Castle in Piedmont, Italy

Brusasco Castle (Castello di Brusasco) is a castle located in Brusasco, Piedmont, Italy.

== History ==
The first nucleus of the castle was built by order of Berengar II of Italy. Some first documented mention of the building dates to September 22, 1446, when it was granted as a fief to the brothers Bonifacio, Bertolino, and Giorgio of the Counts of Valperga, who owned it until 1504. Among the later owners, Claudio Cesare Dodolo of Chieri stands out for his quarrelsome nature and for choosing to live in the parish church due to the castle's poor condition.

In 1722, the castle passed to the Cotti family, who initiated its renovation under the direction of architect Giovanni Maria Molino.
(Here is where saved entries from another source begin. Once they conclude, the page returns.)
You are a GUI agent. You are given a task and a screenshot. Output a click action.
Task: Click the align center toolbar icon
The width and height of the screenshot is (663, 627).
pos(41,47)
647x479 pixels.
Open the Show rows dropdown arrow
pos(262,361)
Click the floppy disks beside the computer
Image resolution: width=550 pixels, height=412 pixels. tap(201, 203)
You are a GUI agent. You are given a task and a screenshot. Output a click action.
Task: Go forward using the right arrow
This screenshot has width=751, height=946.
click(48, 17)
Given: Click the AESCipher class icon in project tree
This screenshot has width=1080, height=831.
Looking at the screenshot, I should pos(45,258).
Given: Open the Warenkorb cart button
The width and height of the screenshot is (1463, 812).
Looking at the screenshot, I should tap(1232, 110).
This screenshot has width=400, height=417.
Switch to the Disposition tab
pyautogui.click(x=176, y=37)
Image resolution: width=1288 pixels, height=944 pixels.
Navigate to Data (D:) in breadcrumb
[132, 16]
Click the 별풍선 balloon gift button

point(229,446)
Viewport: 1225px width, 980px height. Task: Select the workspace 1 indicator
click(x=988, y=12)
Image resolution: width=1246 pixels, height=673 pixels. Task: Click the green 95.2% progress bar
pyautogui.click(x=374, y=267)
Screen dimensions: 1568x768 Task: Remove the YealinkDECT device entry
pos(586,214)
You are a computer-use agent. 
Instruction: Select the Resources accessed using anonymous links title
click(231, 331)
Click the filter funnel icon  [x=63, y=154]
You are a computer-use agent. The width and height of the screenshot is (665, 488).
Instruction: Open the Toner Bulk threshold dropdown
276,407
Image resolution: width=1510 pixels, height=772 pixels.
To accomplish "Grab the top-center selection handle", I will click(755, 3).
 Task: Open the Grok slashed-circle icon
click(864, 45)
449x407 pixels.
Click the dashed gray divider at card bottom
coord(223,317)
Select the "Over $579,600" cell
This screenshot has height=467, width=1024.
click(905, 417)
Later, in 1780, Count Luigi Cotti redesigned the park in the English style, incorporating medieval ruins and adding a faux Roman nymphaeum. After several ownership changes, in 1874, it was acquired by Count Gazzelli Brucco of Ceresole, who added a neo-medieval tower with an adjoining chapel. From 1970, following a long period under the Marianist Fathers and years of neglect, the castle was purchased by the Violi family, who transformed it into an agriturismo.

== Description ==
The castle is located in the hilltop village of Luogo within the comune of Brusasco.